* BRIEF
Transcribe every line of the entries exactly.

━━━━━ EXERCISE INPUT ━━━━━

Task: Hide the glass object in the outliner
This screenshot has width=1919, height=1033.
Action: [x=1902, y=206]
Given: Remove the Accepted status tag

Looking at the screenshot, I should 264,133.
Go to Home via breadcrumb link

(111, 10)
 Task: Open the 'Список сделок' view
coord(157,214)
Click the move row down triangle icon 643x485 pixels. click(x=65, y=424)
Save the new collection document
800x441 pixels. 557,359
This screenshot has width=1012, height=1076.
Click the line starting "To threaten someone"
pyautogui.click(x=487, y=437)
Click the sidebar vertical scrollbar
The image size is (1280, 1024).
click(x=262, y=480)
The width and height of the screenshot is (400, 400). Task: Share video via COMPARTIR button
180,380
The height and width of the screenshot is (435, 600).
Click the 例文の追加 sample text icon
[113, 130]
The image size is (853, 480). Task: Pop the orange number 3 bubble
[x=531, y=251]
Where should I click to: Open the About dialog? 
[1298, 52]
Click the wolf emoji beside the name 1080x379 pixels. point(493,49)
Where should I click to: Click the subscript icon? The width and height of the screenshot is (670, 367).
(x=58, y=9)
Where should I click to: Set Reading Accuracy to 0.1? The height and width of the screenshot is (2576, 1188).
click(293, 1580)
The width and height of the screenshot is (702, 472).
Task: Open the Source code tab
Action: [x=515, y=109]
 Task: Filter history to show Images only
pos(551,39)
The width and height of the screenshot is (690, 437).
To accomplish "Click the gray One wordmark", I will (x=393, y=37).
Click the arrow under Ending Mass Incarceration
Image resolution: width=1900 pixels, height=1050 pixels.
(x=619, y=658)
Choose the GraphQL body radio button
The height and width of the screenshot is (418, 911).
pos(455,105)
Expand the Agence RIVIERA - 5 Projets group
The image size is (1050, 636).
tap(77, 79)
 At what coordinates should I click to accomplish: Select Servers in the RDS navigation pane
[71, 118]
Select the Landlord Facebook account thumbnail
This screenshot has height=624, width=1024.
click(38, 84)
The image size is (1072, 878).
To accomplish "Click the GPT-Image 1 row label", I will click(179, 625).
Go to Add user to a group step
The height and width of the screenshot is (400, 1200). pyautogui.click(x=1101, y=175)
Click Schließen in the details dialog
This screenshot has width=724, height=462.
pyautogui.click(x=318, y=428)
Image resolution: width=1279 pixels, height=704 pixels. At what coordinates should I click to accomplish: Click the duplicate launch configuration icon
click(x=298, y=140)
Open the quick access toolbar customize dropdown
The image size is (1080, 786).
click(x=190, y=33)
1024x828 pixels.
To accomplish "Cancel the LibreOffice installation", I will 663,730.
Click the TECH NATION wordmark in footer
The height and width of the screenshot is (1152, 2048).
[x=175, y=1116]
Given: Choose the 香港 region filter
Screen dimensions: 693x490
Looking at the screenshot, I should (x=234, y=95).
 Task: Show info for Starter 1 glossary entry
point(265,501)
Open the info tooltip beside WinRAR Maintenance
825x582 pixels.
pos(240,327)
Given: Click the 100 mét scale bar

━━━━━

* SOLUTION BELOW
Task: Hide the glass object in the outliner
This screenshot has width=1919, height=1033.
Action: [x=1902, y=206]
Given: Remove the Accepted status tag

Looking at the screenshot, I should 264,133.
Go to Home via breadcrumb link

(111, 10)
 Task: Open the 'Список сделок' view
coord(157,214)
Click the move row down triangle icon 643x485 pixels. click(x=65, y=424)
Save the new collection document
800x441 pixels. 557,359
This screenshot has width=1012, height=1076.
Click the line starting "To threaten someone"
pyautogui.click(x=487, y=437)
Click the sidebar vertical scrollbar
The image size is (1280, 1024).
click(x=262, y=480)
The width and height of the screenshot is (400, 400). Task: Share video via COMPARTIR button
180,380
The height and width of the screenshot is (435, 600).
Click the 例文の追加 sample text icon
[113, 130]
The image size is (853, 480). Task: Pop the orange number 3 bubble
[x=531, y=251]
Where should I click to: Open the About dialog? 
[1298, 52]
Click the wolf emoji beside the name 1080x379 pixels. point(493,49)
Where should I click to: Click the subscript icon? The width and height of the screenshot is (670, 367).
(x=58, y=9)
Where should I click to: Set Reading Accuracy to 0.1? The height and width of the screenshot is (2576, 1188).
click(293, 1580)
The width and height of the screenshot is (702, 472).
Task: Open the Source code tab
Action: [x=515, y=109]
 Task: Filter history to show Images only
pos(551,39)
The width and height of the screenshot is (690, 437).
To accomplish "Click the gray One wordmark", I will (x=393, y=37).
Click the arrow under Ending Mass Incarceration
Image resolution: width=1900 pixels, height=1050 pixels.
(x=619, y=658)
Choose the GraphQL body radio button
The height and width of the screenshot is (418, 911).
pos(455,105)
Expand the Agence RIVIERA - 5 Projets group
The image size is (1050, 636).
tap(77, 79)
 At what coordinates should I click to accomplish: Select Servers in the RDS navigation pane
[71, 118]
Select the Landlord Facebook account thumbnail
This screenshot has height=624, width=1024.
click(38, 84)
The image size is (1072, 878).
To accomplish "Click the GPT-Image 1 row label", I will click(179, 625).
Go to Add user to a group step
The height and width of the screenshot is (400, 1200). pyautogui.click(x=1101, y=175)
Click Schließen in the details dialog
This screenshot has width=724, height=462.
pyautogui.click(x=318, y=428)
Image resolution: width=1279 pixels, height=704 pixels. At what coordinates should I click to accomplish: Click the duplicate launch configuration icon
click(x=298, y=140)
Open the quick access toolbar customize dropdown
The image size is (1080, 786).
click(x=190, y=33)
1024x828 pixels.
To accomplish "Cancel the LibreOffice installation", I will 663,730.
Click the TECH NATION wordmark in footer
The height and width of the screenshot is (1152, 2048).
[x=175, y=1116]
Given: Choose the 香港 region filter
Screen dimensions: 693x490
Looking at the screenshot, I should (x=234, y=95).
 Task: Show info for Starter 1 glossary entry
point(265,501)
Open the info tooltip beside WinRAR Maintenance
825x582 pixels.
pos(240,327)
Given: Click the 100 mét scale bar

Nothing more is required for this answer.